→ Task instructions:
Using the data below, output the first line and every line after it up to and including the line containing "AI (225, 2356)", exactly as written and with nothing added.
##########
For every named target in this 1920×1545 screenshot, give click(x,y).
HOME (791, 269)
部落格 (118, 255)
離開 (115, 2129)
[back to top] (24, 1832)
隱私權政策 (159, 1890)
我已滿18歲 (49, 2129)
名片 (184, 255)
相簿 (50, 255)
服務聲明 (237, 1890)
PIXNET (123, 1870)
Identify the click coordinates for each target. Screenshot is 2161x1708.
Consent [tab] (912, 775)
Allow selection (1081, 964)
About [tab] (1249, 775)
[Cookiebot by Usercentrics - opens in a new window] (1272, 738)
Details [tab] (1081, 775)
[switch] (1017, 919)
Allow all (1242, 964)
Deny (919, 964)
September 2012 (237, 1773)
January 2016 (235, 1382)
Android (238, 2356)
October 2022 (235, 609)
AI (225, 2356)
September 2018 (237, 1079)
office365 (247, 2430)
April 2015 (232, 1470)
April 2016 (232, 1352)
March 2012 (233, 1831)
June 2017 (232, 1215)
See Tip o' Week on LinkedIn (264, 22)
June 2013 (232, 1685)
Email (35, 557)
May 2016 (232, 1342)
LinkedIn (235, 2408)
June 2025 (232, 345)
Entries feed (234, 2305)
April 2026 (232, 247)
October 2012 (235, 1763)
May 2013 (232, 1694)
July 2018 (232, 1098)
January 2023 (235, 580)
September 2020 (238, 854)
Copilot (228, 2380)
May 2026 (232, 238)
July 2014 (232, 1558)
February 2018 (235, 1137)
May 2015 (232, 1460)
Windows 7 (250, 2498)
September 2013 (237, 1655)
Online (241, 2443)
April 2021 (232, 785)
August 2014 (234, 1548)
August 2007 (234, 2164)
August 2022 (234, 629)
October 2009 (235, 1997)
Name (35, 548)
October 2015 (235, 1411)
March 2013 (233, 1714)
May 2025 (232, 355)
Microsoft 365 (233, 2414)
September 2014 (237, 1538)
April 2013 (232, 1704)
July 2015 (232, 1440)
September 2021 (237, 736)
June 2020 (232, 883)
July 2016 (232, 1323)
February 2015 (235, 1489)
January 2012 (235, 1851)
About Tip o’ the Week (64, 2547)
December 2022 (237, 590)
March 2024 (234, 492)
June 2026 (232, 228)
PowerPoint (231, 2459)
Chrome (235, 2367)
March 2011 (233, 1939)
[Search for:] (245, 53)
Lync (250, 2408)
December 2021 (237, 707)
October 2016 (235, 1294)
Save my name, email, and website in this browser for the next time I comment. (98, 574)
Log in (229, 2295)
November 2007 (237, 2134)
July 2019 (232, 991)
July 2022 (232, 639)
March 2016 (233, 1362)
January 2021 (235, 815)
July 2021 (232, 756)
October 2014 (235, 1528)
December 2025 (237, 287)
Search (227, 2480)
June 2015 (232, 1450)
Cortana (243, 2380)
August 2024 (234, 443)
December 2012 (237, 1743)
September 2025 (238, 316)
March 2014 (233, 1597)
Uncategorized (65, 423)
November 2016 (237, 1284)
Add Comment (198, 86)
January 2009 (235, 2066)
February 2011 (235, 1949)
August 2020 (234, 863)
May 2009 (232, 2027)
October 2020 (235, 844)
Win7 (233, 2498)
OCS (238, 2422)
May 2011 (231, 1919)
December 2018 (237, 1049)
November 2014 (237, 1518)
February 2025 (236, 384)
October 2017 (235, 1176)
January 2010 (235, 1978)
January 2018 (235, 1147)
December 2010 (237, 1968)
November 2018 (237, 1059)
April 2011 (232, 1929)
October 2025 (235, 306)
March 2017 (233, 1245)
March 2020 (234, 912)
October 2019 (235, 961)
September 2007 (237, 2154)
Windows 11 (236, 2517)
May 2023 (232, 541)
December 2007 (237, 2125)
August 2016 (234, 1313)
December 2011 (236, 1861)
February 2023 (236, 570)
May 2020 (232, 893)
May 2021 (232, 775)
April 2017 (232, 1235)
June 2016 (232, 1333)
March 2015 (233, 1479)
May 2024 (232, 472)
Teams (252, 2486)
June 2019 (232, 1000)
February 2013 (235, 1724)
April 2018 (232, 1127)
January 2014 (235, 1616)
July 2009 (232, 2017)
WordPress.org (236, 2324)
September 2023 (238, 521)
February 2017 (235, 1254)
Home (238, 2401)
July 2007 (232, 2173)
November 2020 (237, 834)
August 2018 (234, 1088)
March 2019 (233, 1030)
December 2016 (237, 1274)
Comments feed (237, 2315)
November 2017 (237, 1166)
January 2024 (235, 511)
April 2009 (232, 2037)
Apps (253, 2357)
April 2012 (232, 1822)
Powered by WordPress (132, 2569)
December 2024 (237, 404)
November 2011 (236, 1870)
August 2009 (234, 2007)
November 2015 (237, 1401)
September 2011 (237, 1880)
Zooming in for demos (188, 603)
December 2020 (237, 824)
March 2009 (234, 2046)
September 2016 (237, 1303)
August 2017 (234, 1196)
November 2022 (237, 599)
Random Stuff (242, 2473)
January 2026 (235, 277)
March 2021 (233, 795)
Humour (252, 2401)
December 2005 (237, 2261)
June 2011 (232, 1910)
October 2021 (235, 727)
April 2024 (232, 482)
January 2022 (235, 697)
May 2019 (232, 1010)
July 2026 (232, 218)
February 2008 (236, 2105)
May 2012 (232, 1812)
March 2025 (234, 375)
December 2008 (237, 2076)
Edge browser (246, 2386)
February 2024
##########
→ Written response:
For every named target in this 1920×1545 screenshot, give click(x,y).
HOME (791, 269)
部落格 (118, 255)
離開 (115, 2129)
[back to top] (24, 1832)
隱私權政策 (159, 1890)
我已滿18歲 (49, 2129)
名片 (184, 255)
相簿 (50, 255)
服務聲明 (237, 1890)
PIXNET (123, 1870)
Identify the click coordinates for each target. Screenshot is 2161x1708.
Consent [tab] (912, 775)
Allow selection (1081, 964)
About [tab] (1249, 775)
[Cookiebot by Usercentrics - opens in a new window] (1272, 738)
Details [tab] (1081, 775)
[switch] (1017, 919)
Allow all (1242, 964)
Deny (919, 964)
September 2012 (237, 1773)
January 2016 (235, 1382)
Android (238, 2356)
October 2022 (235, 609)
AI (225, 2356)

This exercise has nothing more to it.